* [TRY IT] Using the records below, find how many lines hold the word "will" and reply with only that number.

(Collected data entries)
=== Begin Enclosure ===
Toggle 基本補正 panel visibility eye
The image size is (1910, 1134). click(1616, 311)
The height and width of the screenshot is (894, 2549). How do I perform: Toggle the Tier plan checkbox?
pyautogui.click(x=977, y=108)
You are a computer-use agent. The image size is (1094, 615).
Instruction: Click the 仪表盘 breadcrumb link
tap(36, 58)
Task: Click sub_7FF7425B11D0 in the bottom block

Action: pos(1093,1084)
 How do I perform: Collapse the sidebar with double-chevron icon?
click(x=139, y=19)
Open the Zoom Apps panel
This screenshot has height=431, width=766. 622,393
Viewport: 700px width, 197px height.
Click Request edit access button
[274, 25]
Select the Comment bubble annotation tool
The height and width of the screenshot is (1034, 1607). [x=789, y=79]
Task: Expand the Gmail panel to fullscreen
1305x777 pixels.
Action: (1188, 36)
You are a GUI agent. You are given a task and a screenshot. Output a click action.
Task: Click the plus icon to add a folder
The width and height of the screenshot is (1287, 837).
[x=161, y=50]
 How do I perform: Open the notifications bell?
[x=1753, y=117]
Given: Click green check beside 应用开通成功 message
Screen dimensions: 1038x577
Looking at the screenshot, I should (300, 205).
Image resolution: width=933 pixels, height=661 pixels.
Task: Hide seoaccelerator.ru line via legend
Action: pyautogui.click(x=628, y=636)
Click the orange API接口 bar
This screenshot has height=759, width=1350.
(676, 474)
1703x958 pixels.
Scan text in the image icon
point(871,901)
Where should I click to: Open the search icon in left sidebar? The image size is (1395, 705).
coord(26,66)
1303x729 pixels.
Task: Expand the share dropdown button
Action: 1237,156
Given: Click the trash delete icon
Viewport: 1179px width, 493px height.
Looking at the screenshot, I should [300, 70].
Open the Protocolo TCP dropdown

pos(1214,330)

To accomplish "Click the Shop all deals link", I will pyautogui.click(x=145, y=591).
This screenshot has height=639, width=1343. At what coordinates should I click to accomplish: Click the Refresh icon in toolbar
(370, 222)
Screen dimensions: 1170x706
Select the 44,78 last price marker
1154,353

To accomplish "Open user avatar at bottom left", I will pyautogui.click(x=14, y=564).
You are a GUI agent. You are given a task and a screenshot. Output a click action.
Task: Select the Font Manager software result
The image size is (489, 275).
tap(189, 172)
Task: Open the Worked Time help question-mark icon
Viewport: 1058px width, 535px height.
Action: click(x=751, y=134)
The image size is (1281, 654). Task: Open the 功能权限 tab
=== End Enclosure ===
* [OUTPUT OF THE TASK] 2